EXERCISE GOAL:
Every line of the material below that holds the string "link" should be copied.

SUPPLIED DATA:
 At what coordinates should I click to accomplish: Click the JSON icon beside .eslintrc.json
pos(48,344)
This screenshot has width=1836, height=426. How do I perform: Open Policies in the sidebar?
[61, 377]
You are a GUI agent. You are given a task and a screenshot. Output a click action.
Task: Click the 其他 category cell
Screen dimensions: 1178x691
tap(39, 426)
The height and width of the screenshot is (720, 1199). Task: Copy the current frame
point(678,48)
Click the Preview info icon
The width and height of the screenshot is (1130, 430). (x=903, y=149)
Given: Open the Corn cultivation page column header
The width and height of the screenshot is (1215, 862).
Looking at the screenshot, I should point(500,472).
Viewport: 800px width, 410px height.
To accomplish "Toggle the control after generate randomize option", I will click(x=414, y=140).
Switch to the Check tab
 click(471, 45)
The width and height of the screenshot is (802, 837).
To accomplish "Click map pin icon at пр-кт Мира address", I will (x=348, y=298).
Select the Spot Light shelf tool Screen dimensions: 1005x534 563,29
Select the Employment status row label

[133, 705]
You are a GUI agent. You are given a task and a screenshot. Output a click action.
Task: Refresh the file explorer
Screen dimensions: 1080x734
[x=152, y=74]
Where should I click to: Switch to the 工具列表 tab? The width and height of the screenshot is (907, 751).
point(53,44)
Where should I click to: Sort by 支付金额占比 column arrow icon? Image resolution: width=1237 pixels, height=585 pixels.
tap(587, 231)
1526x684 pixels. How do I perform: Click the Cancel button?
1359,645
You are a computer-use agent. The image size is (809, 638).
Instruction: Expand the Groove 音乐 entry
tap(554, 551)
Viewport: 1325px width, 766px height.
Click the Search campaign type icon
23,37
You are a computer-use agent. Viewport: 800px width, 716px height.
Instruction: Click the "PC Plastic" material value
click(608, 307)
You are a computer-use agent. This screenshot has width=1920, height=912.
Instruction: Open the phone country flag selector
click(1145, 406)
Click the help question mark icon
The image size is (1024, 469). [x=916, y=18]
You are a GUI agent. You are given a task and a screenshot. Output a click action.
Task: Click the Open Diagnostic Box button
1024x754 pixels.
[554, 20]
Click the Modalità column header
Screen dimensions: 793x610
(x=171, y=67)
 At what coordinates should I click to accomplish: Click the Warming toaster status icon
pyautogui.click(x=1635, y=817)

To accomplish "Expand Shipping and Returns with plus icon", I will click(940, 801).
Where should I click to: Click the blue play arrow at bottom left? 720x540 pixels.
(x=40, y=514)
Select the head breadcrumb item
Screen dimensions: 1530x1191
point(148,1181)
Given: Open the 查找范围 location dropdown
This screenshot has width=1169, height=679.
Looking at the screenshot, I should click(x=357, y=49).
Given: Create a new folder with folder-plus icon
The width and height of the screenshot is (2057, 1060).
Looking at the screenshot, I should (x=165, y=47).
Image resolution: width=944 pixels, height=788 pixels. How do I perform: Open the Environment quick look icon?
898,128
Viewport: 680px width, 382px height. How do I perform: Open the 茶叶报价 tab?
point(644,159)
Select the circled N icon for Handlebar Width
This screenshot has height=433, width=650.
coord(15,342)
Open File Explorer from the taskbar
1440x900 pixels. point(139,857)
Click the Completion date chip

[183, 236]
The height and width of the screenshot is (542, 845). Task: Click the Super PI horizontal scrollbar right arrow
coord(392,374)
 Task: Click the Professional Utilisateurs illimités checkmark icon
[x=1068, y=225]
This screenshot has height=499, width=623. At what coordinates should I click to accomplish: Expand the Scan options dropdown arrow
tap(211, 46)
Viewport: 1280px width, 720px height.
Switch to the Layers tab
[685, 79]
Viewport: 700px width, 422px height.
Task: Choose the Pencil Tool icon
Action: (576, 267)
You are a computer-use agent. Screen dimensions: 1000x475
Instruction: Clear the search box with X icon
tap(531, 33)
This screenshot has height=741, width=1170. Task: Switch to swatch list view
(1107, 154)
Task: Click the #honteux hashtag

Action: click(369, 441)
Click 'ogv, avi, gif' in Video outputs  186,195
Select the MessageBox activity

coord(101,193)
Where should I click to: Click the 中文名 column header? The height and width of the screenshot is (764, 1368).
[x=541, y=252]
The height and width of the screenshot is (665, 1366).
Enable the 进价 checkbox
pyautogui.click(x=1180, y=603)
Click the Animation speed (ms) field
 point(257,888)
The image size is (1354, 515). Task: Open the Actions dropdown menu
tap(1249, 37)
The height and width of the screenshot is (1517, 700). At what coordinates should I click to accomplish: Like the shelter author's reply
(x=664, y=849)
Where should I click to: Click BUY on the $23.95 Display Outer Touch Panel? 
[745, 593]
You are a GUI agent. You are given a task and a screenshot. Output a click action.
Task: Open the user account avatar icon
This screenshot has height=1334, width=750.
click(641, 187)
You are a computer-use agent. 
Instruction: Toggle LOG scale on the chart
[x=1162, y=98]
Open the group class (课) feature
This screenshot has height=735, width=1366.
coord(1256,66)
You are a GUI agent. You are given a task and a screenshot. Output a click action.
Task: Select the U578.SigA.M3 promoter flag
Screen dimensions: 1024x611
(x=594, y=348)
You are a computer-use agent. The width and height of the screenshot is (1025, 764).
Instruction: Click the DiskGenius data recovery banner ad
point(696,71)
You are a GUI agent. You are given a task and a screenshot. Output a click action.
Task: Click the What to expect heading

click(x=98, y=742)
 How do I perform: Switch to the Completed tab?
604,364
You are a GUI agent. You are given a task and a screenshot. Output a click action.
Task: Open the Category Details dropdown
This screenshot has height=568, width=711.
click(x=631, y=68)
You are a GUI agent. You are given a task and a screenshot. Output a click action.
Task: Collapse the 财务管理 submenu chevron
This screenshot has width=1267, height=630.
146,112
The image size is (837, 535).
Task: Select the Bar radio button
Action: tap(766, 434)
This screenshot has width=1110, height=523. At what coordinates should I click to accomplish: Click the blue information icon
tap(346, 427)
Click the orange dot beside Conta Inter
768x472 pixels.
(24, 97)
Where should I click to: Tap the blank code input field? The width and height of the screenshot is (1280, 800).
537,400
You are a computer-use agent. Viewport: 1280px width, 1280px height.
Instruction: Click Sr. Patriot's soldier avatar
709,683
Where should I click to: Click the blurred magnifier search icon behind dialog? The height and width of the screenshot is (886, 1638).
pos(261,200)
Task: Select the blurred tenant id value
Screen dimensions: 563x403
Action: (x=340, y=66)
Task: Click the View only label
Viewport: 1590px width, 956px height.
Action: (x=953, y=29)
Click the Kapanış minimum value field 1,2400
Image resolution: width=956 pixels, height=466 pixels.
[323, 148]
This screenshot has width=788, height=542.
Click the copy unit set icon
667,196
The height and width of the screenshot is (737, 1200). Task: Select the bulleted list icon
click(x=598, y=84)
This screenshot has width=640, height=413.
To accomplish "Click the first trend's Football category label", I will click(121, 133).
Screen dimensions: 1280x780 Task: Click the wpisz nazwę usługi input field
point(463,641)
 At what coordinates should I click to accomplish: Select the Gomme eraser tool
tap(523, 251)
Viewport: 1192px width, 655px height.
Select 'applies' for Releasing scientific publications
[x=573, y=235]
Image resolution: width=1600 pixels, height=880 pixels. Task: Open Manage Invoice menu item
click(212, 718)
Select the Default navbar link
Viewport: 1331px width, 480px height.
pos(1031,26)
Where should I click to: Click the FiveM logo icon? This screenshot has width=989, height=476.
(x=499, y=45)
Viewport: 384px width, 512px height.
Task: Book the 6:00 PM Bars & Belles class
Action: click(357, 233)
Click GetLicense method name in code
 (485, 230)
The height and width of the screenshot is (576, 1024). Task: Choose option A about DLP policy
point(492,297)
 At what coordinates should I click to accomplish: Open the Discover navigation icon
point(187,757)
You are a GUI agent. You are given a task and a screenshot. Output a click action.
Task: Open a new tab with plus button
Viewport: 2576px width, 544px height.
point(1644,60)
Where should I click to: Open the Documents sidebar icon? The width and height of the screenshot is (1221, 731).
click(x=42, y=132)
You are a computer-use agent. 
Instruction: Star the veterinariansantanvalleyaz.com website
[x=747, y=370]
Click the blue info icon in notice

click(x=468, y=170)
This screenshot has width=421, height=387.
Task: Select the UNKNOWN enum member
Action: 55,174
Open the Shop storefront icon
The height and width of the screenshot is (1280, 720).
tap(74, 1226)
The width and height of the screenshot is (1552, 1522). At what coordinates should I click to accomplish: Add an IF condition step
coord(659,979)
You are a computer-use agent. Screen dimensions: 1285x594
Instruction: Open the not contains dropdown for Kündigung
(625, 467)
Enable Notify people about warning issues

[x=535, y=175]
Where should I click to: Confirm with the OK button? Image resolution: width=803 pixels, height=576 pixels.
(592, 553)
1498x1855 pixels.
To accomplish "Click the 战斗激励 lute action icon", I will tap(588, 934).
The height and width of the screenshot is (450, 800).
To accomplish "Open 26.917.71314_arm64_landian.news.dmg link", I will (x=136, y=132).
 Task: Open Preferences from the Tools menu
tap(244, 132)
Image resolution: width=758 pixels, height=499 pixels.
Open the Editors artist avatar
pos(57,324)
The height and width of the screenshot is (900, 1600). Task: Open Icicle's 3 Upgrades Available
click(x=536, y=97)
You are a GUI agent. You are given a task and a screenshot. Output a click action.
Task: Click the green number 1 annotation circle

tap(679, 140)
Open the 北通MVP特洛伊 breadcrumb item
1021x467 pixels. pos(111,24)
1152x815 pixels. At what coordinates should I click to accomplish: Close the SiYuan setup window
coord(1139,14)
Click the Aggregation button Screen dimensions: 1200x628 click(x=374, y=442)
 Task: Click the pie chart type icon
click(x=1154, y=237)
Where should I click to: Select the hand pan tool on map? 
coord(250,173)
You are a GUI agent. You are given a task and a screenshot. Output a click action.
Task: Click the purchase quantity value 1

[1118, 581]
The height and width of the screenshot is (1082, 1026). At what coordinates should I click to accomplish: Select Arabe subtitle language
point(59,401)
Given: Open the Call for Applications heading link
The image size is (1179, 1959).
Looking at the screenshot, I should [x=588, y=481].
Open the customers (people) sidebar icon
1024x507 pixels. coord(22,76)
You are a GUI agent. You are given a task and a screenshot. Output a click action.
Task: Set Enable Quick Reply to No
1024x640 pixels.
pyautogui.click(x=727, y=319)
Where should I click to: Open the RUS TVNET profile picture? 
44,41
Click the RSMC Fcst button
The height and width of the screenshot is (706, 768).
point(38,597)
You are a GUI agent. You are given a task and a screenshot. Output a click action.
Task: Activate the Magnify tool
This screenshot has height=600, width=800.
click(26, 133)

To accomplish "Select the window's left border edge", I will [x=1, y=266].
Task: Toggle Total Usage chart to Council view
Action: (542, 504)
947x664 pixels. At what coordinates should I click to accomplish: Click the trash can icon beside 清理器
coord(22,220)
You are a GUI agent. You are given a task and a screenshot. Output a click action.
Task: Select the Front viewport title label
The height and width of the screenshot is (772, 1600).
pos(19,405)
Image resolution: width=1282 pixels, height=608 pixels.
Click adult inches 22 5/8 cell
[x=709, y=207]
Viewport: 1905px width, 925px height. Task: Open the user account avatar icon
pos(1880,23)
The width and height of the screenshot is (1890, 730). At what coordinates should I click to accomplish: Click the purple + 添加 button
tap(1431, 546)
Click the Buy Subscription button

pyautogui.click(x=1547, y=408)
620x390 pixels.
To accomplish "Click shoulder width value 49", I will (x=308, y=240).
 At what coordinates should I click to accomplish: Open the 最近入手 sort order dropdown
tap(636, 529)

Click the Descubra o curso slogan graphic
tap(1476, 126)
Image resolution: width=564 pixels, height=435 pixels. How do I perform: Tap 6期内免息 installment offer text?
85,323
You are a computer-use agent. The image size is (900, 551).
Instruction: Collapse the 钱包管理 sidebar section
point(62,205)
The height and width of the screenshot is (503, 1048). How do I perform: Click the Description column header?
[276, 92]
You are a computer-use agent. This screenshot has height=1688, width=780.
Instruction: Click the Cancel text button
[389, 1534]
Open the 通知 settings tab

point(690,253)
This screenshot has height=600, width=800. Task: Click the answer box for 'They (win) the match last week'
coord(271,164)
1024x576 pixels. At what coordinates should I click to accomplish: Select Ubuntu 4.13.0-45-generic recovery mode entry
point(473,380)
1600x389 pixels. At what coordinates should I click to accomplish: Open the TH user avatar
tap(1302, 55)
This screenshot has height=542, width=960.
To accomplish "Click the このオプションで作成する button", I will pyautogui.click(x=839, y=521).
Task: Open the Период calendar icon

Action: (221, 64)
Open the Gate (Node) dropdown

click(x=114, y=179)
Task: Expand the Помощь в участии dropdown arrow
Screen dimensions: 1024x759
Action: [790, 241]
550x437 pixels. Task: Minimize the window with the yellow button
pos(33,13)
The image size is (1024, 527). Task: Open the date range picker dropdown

WORKED SOLUTION:
Select the Default navbar link
To accomplish "Open 26.917.71314_arm64_landian.news.dmg link", I will (x=136, y=132).
Given: Open the Call for Applications heading link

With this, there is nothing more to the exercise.